Belge bölümü —
= = = =
Hürrıyet
Hürrıyet HÜRRİYET (ÖZGÜRLÜK)
Hür olanın niteliği. Hür, kölenin karşıt
anlamlısıdır. Bununla birlikte hürriyet, köleliğin
karşıtı anlamından çok daha geniş ve neredeyse
tanımlanamaz bir kavramdır. Tutuklu olmayan bir
varlığın durumu, zorlamanın yokluğu, bir eylemi
yapma ya da yapmama gücü gibi tanımlar, kapsamlılık ve
kuşatıcılıktan çok uzak tanımlama
girişimleridir. Hürriyet, zaman zaman, ihtiyar, ihtiyarîlik,
serbestlik, güç, muhtar irade, Şer'î ruhsat, istiklal, serazatlık
gibi kelimelerle ifade edilir ya da bu kelimelerin yerine
kullanılır. Belli bir alanla ilgili hürriyet anlatılmak
istenildiğinde de özel olarak belirtme gereği duyulur. Sözgelimi
insanın seçme özgürlüğü manevî hürriyet, fiziki hürriyet,
maddî ya da cismanî hürriyet, vatandaşlık alanındaki hürriyet,
medenî hürriyet, siyaset alanındaki hürriyet, siyasî hürriyet
biçiminde ayrıca belirlenerek ifade edilir. Bu durum, bir bütün
olarak tanımlanamayan hürriyet kavramının bir takım
sınıflamalar içinde tanımlanması ihtiyacından
doğmuştur.
Hürriyet kavramının tanımlanabilmesi için
tarih boyunca çeşitli sınıflamalara gidilmiştir.
Felsefi planda yapılan temel sınıflama, hürriyetin seçme
ve eylem hürriyetleri biçimindeki sınıflanmasıdır.
Eylem hürriyetinin toplumsal hayat içindeki tezahürlerini tanımlayabilmek
için de ayrı bir sınıflama yapılmıştır.
= = = =
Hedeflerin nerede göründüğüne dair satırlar
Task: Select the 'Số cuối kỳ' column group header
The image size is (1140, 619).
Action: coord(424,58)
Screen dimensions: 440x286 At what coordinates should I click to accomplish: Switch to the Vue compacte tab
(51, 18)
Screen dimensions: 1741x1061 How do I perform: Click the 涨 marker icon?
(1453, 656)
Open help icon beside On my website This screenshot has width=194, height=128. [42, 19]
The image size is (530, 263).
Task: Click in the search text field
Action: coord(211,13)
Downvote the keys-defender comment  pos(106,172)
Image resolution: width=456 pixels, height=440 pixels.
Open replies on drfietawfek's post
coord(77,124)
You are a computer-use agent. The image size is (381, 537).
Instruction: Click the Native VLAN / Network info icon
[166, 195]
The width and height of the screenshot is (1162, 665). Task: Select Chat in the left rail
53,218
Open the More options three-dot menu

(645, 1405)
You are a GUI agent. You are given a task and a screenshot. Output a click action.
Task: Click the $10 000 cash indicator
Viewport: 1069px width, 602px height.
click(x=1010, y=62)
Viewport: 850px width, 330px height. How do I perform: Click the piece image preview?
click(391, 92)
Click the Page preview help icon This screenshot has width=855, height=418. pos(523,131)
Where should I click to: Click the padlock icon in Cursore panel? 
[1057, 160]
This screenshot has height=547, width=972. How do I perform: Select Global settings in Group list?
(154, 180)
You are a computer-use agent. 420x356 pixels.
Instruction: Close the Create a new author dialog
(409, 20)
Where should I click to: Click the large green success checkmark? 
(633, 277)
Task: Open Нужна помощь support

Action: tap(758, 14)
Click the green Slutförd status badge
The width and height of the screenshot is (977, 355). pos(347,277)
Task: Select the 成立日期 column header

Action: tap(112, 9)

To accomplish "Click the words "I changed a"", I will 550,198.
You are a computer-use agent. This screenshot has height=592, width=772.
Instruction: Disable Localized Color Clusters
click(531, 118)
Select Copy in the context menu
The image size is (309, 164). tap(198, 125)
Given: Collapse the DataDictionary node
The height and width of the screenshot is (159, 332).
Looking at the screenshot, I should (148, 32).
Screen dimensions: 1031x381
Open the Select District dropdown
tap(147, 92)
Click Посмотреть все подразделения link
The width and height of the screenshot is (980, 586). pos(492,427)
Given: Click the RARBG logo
= = = =
İstenen iş — Hürriyet kavramını anlatan metnin devamını yazın. Metindeki son cümlenin hemen ardından başlayın.

Yazılı cevap —
Toplumsal plandaki hürriyetler önce kamu hürriyetleri ve ferdi
hürriyetler olarak ikiye ayrılmıştır. Kamu hürriyetleri,
kişinin kamu fonksiyonlarına katılma hakkı ile siyasi
haklardan doğan hürriyetleridir. Ferdi hürriyetler de kendi içinde
maddî hürriyetler ve manevi hürriyetler olarak ikiye ayrılmıştır.
Maddi hürriyetleri, fizikî hürriyet, barınma hürriyeti, mülk
edinme hürriyeti, çalışma hürriyeti, üretim hürriyeti,
tüketim hürriyeti gibi hürriyetlerden oluşur. Manevî hürriyetler
de din ve vicdan hürriyeti, düşünce hürriyeti, basın ve söz
hürriyeti, öğrenim hürriyeti, toplanma ve örgütlenme gibi
hürriyetleri içine alır. İslam kültüründe seçme ve eylem
hürriyeti, kamu hürriyetleri ile ferdi hürriyetler gereğince ele
alınmış ve belirlenmiştir.
İnsanın seçme ve eylem hürriyetinin
mahiyeti, sınırları üzerindeki tartışmalar düşünce
tarihi içinde önemli bir yer tutar. Seçme ve eylem hürriyetinin
mahiyet ve sınırlarının belirlenmesi, "insan seçerken
bütünüyle kayıtsız mıdır, yoksa birtakım neden
ve etkenlerle bağlı mıdır? Eğer seçimde kimi
neden ve etkenler etkili oluyorsa, bir seçme hürriyetinden söz
edilebilir mi? Seçimi doğrultusunda amacına ulaşmak için
eyleme geçen kişi tam anlamıyla hür müdür, yoksa kimi kısıtlayıcı,
sınırlayıcı engeller var mıdır?" gibi
sayısız sorunun araştırılmasını
gerektirir. Bütün bu araştırmalar insanın ne seçme, ne
de eylem hürriyetinin sınırsız olmadığı gerçeğini
ortaya koymuştur. İnsan seçerken tam belirleyici olmasa da kimi
nedenlere bağımlıdır. Eylem aşamasında da
kişi kendinden, fiziki çevreden, toplumdan, toplumun dinî ve
ahlakî inanç ve kabullerinden' gelen birçok engelle karşılaşır.
Bu nedenle hiçbir alanda sınırsız bir insan hürriyetinden
sözedilemez. Buna karşılık bağımlı,
sınırlı olsa da insanın seçme ve eylem hürriyetine
sahip bir varlık olduğu da inkar edilemez.
İslam kelamcıları, seçme ve eylem
hürriyetinin mahiyet ve sınırlarının
araştırılmasını felsefeye bırakarak
onların ulaştığı sonuçlardan hareket etmişlerdir.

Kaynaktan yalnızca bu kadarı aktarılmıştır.